• **To do**: Up to and including the line that contains "You are a computer-use agent. Image resolution: width=775", write out each line of the material from its first line, exactly.

• **Data for this exercise**:

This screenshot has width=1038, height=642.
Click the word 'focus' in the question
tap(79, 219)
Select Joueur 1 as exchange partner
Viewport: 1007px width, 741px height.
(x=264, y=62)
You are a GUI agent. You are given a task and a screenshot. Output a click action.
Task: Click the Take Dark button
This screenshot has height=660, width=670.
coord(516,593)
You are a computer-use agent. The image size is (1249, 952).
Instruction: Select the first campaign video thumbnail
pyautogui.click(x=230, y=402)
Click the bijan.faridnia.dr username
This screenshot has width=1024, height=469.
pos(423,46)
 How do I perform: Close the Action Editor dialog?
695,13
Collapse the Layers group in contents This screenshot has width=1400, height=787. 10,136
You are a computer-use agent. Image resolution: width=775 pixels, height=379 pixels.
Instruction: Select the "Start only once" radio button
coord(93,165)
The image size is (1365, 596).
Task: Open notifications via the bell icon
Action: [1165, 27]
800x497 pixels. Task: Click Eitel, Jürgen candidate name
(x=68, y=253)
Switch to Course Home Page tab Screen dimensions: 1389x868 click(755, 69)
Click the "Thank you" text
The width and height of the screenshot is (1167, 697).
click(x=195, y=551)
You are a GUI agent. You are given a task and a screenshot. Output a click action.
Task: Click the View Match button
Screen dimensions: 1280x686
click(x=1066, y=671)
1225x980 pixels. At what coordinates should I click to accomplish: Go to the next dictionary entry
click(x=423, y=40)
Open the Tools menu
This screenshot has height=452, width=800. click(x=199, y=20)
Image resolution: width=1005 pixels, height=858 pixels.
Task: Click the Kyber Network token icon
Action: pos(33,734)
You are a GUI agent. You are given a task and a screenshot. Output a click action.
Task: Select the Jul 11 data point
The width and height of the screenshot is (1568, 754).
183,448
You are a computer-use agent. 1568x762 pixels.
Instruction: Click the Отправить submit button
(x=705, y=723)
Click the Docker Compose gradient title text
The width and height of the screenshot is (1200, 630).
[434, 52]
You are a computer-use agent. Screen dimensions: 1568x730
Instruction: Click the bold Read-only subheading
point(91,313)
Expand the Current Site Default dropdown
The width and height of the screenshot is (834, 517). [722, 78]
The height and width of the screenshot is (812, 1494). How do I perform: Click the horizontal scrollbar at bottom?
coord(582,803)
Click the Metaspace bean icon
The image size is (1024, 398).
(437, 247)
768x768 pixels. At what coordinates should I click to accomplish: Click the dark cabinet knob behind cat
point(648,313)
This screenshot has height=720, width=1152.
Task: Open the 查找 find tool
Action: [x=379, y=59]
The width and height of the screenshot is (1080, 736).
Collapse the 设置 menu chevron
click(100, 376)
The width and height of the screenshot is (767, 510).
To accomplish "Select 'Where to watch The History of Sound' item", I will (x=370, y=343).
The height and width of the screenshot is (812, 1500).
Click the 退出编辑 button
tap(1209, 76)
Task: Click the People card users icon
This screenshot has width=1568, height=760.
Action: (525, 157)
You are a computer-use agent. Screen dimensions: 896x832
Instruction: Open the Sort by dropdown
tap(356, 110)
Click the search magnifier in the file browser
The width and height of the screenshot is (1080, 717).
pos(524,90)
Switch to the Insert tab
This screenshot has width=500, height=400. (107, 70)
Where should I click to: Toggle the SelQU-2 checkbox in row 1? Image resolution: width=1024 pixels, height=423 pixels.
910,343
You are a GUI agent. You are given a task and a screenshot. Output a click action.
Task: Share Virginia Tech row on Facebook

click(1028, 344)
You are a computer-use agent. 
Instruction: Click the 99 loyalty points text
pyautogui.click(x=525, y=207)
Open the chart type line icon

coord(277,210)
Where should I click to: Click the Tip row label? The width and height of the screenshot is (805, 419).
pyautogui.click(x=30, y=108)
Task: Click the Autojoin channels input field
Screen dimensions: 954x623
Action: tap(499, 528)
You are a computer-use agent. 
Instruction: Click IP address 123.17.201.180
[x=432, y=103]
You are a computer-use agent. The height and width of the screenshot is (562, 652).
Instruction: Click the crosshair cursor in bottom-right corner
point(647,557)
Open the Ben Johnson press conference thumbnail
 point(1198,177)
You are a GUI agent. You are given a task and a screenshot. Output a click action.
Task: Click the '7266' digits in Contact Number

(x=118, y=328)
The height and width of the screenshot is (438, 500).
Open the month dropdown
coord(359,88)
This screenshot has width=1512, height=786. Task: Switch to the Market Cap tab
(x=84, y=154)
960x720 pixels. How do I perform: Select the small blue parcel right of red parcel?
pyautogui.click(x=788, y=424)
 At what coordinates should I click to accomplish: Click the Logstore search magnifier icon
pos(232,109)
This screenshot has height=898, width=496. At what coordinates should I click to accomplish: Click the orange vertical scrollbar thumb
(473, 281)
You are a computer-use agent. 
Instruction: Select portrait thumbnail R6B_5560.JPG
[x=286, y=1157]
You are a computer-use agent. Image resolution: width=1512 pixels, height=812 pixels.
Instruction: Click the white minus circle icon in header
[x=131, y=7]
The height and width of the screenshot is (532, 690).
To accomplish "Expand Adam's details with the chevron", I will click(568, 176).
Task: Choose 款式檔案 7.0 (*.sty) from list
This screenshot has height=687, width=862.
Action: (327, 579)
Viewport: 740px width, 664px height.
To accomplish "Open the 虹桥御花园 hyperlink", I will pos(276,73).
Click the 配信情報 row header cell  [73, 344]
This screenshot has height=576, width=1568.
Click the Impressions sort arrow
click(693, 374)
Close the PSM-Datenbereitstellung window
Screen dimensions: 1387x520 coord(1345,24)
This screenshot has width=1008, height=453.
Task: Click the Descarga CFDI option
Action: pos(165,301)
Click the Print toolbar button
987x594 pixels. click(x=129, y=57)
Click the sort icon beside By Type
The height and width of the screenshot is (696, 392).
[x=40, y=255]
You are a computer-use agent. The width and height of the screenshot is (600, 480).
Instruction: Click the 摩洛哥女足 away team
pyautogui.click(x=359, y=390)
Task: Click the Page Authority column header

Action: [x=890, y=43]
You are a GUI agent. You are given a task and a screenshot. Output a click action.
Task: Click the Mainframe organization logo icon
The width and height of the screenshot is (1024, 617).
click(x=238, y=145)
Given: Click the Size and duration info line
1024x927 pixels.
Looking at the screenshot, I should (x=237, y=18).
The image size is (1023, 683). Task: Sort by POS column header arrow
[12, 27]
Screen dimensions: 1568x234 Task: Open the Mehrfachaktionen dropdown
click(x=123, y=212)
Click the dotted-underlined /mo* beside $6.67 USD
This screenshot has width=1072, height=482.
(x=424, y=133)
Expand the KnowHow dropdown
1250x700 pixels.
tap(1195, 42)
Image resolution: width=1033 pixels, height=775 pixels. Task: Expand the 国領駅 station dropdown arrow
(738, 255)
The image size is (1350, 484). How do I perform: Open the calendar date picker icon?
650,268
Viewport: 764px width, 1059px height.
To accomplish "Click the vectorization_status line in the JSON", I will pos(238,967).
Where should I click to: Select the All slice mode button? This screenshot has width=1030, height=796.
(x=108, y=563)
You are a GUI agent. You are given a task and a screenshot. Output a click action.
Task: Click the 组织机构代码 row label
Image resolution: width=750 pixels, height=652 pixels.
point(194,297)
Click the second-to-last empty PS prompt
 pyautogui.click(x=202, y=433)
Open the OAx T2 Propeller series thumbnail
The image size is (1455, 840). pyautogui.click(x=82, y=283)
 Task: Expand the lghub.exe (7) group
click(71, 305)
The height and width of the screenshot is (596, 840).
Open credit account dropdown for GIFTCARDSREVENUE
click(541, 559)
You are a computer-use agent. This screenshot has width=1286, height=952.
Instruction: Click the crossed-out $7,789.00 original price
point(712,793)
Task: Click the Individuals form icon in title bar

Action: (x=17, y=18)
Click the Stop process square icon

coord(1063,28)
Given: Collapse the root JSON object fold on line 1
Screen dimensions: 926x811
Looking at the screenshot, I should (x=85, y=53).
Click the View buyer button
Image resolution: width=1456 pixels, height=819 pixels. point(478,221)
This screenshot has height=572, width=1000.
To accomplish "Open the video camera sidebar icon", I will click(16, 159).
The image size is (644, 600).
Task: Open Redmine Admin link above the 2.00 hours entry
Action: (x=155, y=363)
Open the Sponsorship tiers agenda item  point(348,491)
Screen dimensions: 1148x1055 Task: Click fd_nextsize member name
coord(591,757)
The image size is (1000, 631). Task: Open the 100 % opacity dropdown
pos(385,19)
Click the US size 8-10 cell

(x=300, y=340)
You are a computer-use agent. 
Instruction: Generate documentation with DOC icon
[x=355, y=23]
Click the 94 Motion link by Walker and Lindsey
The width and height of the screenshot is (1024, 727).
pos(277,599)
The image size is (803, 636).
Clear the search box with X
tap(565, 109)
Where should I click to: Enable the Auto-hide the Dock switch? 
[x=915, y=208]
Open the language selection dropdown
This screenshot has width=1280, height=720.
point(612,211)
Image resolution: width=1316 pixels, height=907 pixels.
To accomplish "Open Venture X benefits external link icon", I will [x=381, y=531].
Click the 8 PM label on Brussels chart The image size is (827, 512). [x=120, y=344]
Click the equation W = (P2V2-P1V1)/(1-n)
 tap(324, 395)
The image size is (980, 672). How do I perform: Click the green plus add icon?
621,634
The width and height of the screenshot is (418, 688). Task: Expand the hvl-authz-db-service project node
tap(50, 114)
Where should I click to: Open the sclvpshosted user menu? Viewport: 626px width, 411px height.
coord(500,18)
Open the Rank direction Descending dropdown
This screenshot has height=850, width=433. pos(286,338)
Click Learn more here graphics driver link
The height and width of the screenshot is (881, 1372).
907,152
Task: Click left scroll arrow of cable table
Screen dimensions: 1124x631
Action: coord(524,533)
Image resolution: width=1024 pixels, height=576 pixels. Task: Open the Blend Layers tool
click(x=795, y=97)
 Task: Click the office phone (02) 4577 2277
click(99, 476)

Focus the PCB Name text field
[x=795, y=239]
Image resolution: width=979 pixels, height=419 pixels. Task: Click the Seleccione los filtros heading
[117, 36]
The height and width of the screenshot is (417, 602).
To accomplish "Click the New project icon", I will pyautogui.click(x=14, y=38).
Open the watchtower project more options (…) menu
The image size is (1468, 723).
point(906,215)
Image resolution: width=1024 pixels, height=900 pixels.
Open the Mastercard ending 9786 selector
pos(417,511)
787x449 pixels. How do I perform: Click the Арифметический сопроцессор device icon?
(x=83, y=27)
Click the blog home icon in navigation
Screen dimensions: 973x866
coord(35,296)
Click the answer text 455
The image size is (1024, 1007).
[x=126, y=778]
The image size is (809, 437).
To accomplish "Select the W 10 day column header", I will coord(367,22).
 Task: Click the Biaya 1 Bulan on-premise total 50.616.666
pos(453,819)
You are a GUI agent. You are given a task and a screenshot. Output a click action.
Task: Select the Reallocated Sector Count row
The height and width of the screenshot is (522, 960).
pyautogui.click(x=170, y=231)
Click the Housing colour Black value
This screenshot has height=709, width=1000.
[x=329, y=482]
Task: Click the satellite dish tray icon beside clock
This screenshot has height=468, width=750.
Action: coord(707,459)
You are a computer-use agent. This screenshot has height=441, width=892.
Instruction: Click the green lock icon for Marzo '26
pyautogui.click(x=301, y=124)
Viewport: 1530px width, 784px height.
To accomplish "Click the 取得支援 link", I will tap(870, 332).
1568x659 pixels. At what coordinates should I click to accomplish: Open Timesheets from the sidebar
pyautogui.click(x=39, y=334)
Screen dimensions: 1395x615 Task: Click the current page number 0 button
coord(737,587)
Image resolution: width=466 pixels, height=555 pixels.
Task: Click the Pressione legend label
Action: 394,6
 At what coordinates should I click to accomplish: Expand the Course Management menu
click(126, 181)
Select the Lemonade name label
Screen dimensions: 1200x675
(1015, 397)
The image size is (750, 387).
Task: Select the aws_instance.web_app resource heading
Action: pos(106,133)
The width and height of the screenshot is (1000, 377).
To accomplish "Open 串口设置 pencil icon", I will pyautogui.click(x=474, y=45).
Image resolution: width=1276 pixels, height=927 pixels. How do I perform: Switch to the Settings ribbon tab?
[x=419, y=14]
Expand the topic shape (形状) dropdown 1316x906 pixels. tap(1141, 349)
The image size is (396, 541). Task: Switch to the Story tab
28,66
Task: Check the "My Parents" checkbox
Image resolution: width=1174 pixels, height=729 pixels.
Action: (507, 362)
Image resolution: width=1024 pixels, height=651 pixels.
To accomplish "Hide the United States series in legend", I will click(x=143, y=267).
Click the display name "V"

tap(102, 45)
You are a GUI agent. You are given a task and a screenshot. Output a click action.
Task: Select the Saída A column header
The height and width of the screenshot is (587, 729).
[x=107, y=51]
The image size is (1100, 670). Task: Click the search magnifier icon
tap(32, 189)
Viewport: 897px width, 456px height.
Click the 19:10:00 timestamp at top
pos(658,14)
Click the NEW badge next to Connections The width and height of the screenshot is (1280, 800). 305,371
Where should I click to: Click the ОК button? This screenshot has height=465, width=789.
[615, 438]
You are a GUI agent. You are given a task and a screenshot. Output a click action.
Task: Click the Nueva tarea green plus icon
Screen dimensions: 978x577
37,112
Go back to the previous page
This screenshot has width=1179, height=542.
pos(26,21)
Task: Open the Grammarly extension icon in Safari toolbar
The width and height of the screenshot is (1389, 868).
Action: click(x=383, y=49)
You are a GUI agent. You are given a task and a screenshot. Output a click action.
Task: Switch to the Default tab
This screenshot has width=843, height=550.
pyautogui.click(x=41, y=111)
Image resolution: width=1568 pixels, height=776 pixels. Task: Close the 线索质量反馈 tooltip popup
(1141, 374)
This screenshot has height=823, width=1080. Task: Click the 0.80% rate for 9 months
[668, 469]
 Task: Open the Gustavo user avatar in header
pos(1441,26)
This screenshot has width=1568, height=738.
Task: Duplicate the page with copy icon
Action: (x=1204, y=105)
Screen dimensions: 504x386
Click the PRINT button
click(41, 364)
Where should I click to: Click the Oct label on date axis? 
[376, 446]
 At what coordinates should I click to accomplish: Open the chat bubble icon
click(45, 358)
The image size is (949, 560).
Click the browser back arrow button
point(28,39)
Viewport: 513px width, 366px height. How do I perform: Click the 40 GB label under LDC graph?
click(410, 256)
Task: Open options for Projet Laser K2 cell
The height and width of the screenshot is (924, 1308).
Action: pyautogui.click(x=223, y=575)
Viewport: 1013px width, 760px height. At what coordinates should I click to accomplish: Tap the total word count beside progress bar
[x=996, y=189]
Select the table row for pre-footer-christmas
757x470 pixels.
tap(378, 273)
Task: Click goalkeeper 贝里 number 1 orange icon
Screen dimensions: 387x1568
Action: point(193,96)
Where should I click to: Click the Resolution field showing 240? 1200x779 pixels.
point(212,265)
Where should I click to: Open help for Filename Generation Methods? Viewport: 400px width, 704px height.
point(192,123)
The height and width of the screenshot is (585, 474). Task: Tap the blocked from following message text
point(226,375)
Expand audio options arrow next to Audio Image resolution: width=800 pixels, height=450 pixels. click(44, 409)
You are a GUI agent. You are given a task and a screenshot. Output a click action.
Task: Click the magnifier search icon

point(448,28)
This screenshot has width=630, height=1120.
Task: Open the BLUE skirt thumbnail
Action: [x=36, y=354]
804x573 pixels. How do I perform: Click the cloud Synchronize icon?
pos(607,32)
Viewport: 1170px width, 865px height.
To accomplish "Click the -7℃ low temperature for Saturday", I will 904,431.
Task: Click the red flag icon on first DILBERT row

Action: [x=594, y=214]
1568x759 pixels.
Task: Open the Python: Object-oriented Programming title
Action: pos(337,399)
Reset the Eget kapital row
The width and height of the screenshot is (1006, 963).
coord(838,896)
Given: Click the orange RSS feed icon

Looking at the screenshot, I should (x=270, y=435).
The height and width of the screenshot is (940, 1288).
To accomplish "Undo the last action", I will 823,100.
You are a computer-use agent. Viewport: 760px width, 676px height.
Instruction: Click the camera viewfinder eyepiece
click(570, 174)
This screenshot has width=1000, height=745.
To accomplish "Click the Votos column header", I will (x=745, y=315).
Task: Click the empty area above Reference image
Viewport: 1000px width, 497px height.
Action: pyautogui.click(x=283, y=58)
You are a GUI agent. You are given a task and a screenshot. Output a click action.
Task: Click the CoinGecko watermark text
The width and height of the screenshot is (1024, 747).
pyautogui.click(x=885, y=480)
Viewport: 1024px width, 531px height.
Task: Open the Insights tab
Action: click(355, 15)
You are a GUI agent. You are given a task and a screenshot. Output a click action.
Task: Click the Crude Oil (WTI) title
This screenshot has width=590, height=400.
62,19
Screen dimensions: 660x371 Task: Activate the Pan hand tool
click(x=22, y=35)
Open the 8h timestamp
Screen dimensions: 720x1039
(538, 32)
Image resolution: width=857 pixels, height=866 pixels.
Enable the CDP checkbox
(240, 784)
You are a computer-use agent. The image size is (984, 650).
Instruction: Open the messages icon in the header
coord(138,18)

• **Response below**:
This screenshot has width=1038, height=642.
Click the word 'focus' in the question
tap(79, 219)
Select Joueur 1 as exchange partner
Viewport: 1007px width, 741px height.
(x=264, y=62)
You are a GUI agent. You are given a task and a screenshot. Output a click action.
Task: Click the Take Dark button
This screenshot has height=660, width=670.
coord(516,593)
You are a computer-use agent. The image size is (1249, 952).
Instruction: Select the first campaign video thumbnail
pyautogui.click(x=230, y=402)
Click the bijan.faridnia.dr username
This screenshot has width=1024, height=469.
pos(423,46)
 How do I perform: Close the Action Editor dialog?
695,13
Collapse the Layers group in contents This screenshot has width=1400, height=787. 10,136
You are a computer-use agent. Image resolution: width=775 pixels, height=379 pixels.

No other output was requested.